Educación, educación

JESÚS OLIVERO

JESÚS OLIVERO

27 de julio de 2018 12:00 AM

Con la entrada del nuevo gobierno, todos apuestan por mejorar la calidad de vida de Bolívar, el Caribe y el país. Carreteras para desarrollar el campo, ordenar el Canal del Dique, megaobras de cuarta a octava generación, entre otros requerimientos de concreto, son las aspiraciones más frecuentes de los políticos. Lamentablemente, estas ejecuciones aportan poco a construir un camino con esperanzas sólidas para tejer un futuro con menos pobreza, el cual sigue siendo el problema principal que afrontamos.

Una de las cosas que siempre pienso es como nuestros dirigentes no atacan la pobreza por su lado más vulnerable, la educación.  Intervenir con todas las herramientas y fuerzas el sistema educativo es lo único que realmente genera verdaderas transformaciones en la sociedad, y eso se sabe desde la antigüedad.  Sin embargo, aquí seguimos pensando que el cuento central del desarrollo es la llamada infraestructura, cosas como el Túnel de Crespo, siempre en mantenimiento; Transcaribe, con estaciones pudriéndose que nunca han sido habilitadas, entre tantas obras de maravilla.

Imaginemos un alcalde, gobernador, presidente o congresista decidido a cambiar las cosas.  Iniciaría por garantizar una educación pública mejor que la privada, sin que los dineros públicos financien a esta última.

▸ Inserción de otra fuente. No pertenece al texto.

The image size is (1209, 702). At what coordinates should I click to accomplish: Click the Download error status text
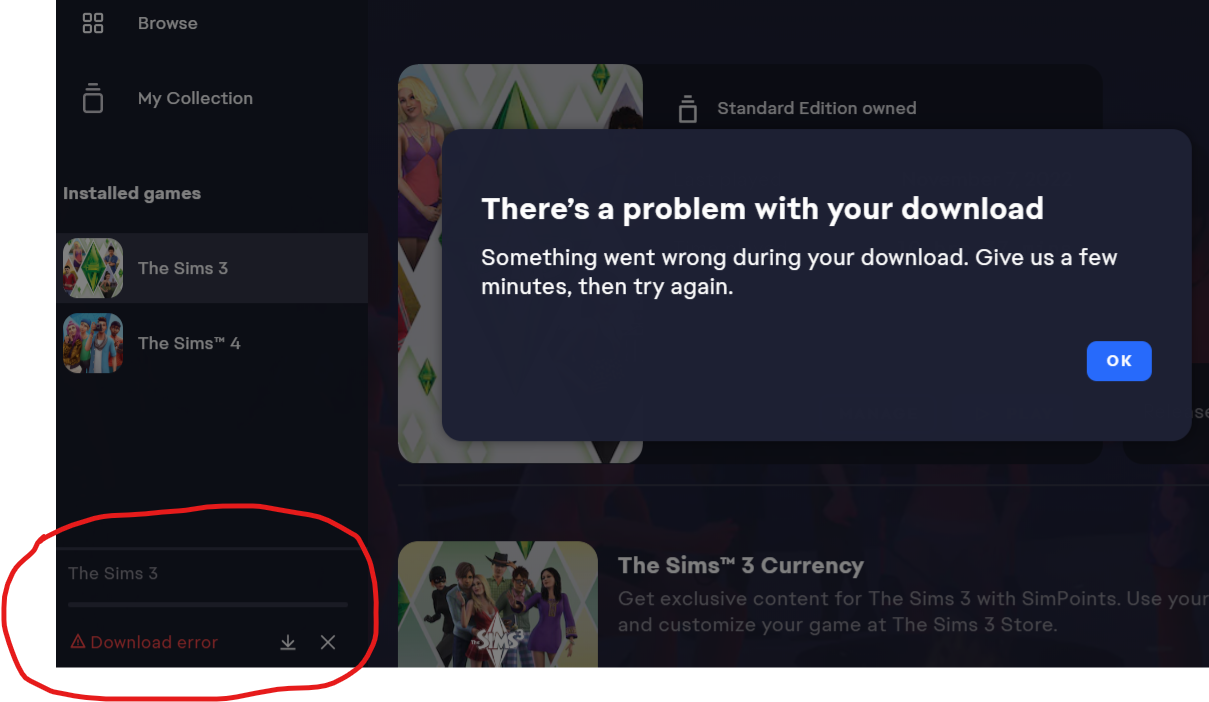coord(154,642)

Enfocaría los esfuerzos a mejorar las instituciones educativas en los barrios vulnerables. Salones amplios con ambientes óptimos para el aprendizaje.  Aprender es imposible pretendiendo que un abanico cambie los 30 grados de temperatura asfixiantes en las escuelas, sin bebederos ni agua en el baño. 

Cuando la educación es lo primero, buena parte de la maquinaria administrativa debe trabajar para eliminar esos planes de alimentación escolar que son una de las vergüenzas más detestables de nuestro tiempo.  Los colegios tendrían su propio restaurante escolar, y como hacen en algunos países civilizados, un grupo de profesionales, incluido el alcalde, definirían la dieta de los niños.

La pobreza la acabamos con profesores bilingües y calificados en todos los niveles, bibliotecas creativas que intenten liberar a los adolescentes del Facebook e inculcar la lectura permanente y el aprovechamiento del tiempo libre, bancos de horas para que expertos compartan sus conocimientos con estudiantes de secundaria y sobre todo, con deseos verdaderos de avanzar sin corrupción.

Un gran impulso lo daría la empresa privada y los ciudadanos pudientes, adoptando salones de clase en colegios públicos.  Aire acondicionado, pintura, material didáctico, cielo raso, computador y video bean, hacen parte del kit mínimo de apoyo.  ¿Iniciamos el primer salón VIP en nuestras escuelas públicas?